Of course, principles get often hit by that nasty thing called reality
(such as the reality of a poor compiler), so I do think some
experimentation is in place. (I should probably also say that my
primary aim is not to speed up select(); if that's an outcome of this
work, fine, but it I'm really more interest in how the two loops
perform across different architectures and implementations).
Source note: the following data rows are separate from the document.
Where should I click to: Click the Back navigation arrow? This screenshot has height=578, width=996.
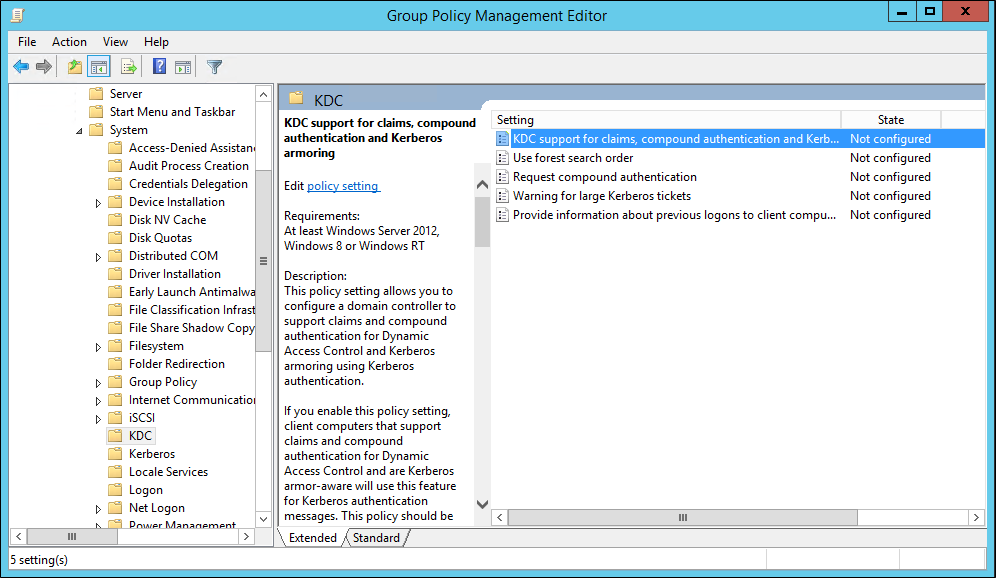pyautogui.click(x=21, y=66)
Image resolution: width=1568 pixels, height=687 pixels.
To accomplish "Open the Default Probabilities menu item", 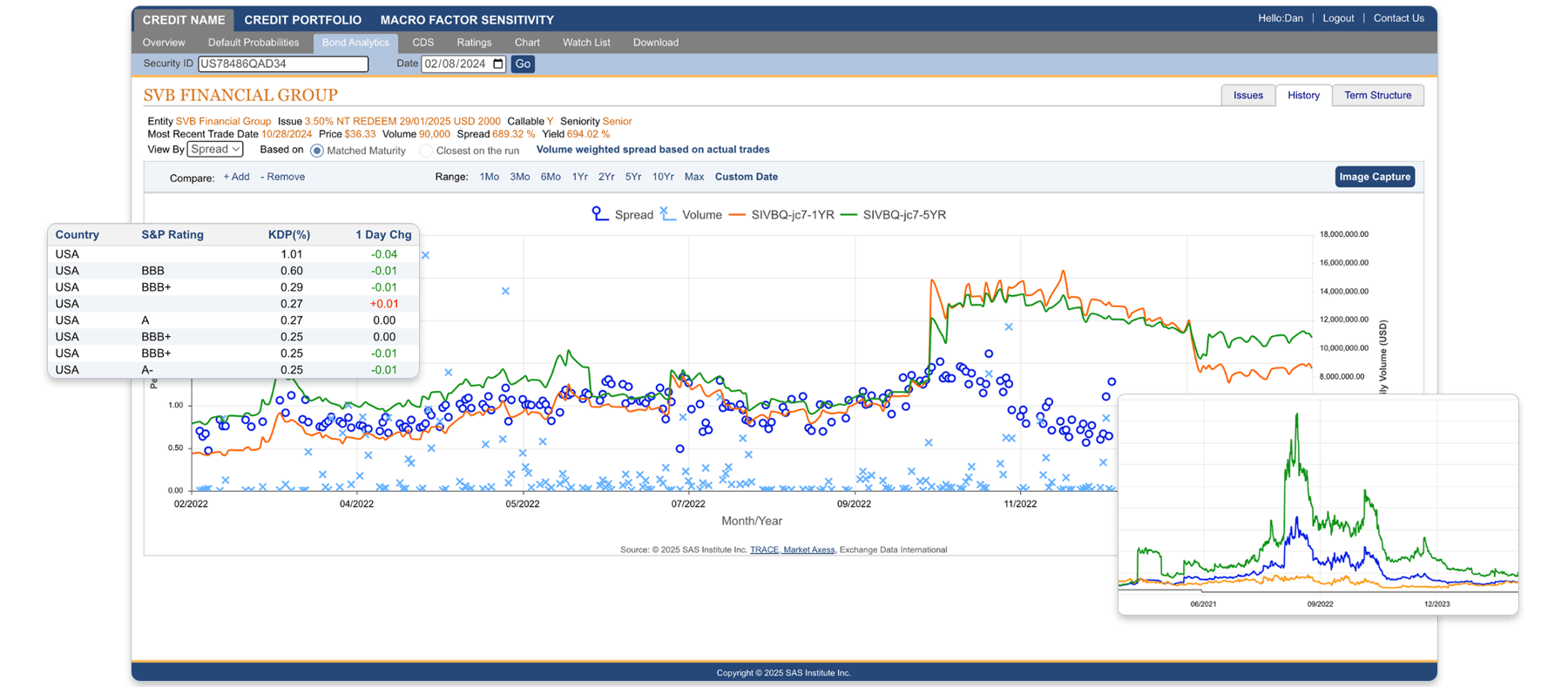I will (253, 43).
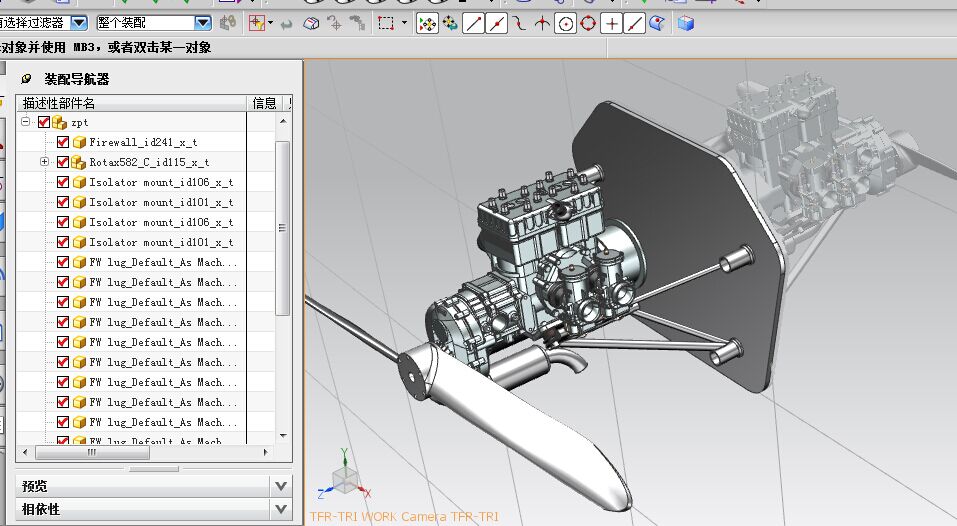Select the first Isolator mount_id106_x_t item
The width and height of the screenshot is (957, 526).
160,182
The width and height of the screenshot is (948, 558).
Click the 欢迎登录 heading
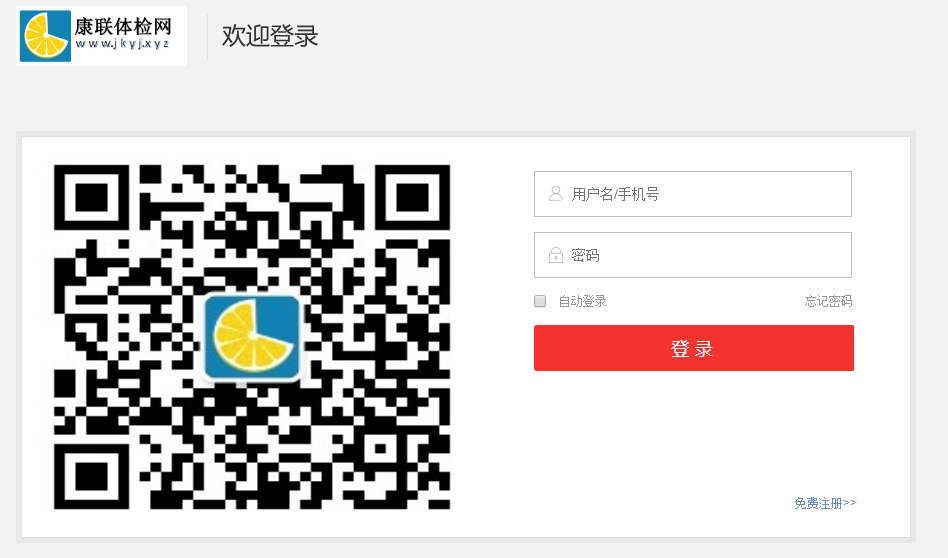pos(270,36)
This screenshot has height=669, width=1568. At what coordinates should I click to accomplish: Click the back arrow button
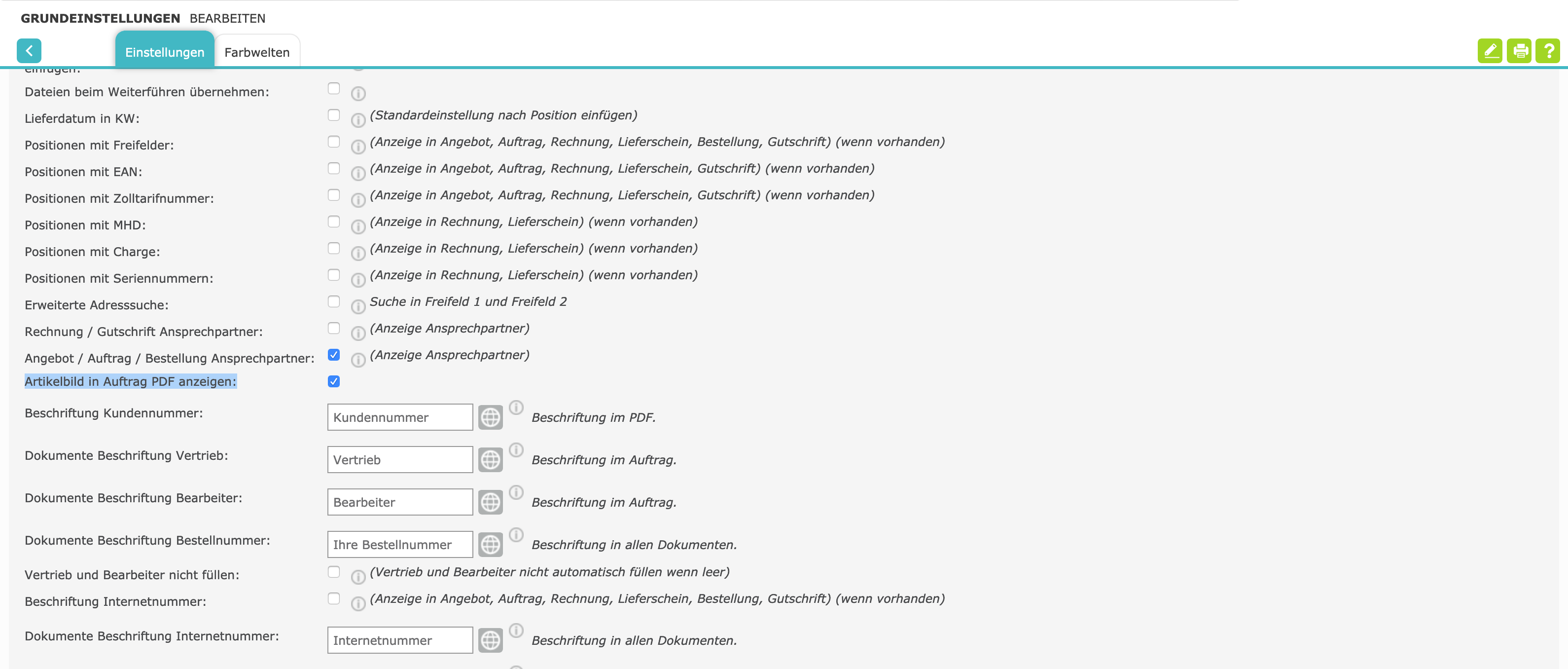point(29,51)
Davide> Alan requested perf numbers that i did not have time to
Davide> supply. glad you did them ...

Well, I have _not_ done them. I really do need help from others here,
as I have access only to so many types of machines.

Thanks,

--david

2002-07-26 18:04:14

by Davide Libenzi

[permalink] [raw]
Subject: Re: performance experiment

On Fri, 26 Jul 2002, David Mosberger wrote:

> Below is a patch that implements an alternate version of the core-loop
> of do_select(). I'm interested in hearing how the two versions
> (original and new) compare on various architectures. The new loop
> happens to perform better on ia64 and I suspect the same will be true
> for most RISC platforms. It wouldn't surprise me if the new loop
> performed better even on some instances of x86. I suspect on older
> x86s (e.g., 80486), the old loop does better. If someone is running
> Linux on a Transmeta Crusoe chip, I'd be *very* interested in hearing
> how the two loops perform there.
>
> Here is what I'm proposing to do: if a couple of people are willing to
> try out the patch below, I'll collect the results and post a summary.
> To make sure we're comparing apples to apples, I'd like to suggest to
> run LMbench 2 with and without the patch below. Then send me the
> select results from the raw results file. For example, you would run
> lmbench like so:
>
> $ make rerun
>
> Then look at the results file, which is stored in
> results/CONFIG/HOSTNAME.N. For example, on a Pentium III machine
> called "adler", the results of the first run would be stored in
>
> results/i686-pc-linux-gnu/adler.0
>
> I'd prefer if you sent me the complete result files, but if you don't
> want to do that, it should be good enough to mail me the first and
> second line of the file, all the lines starting with "Select", and a
> description of the machine you were testing (CPU type, clock speed,
> chipset, memory size, and compiler version would be ideal). For the
> above example, the lines of interest would be:

i posted a 95% matching patch about one year ago but it fell inside the
Alan drop basket :-) basically Alan requested perf numbers that i did not
have time to supply. glad you did them ...



- Davide


2002-07-26 20:44:06

by Davide Libenzi

[permalink] [raw]
Subject: Re: performance experiment

On Fri, 26 Jul 2002, David Mosberger wrote:

> Davide> i posted a 95% matching patch about one year ago but it fell
> Davide> inside the Alan drop basket :-) basically
>
> Yes, there is nothing deep in the patch. If it wasn't for
> register-starved architectures such as x86, it would be the obviously
> correct thing to do. Actually, it's a lot easier to convert register
> accesses into memory accesses than vice versa, so in principle, the
> new loop should do better even on x86 (this reasoning is what triggers
> my interest in how Crusoe fares).

IMHO the patch makes sense, it reduces memory loads and it "helps" the
compiler to correctly allocate registers.



- Davide


2002-07-27 01:26:32

by David Mosberger

[permalink] [raw]
Subject: Re: performance experiment

>>>>> On Fri, 26 Jul 2002 13:49:27 -0700 (PDT), Davide Libenzi <[email protected]> said:

Davide> IMHO the patch makes sense, it reduces memory loads and it
Davide> "helps" the compiler to correctly allocate registers.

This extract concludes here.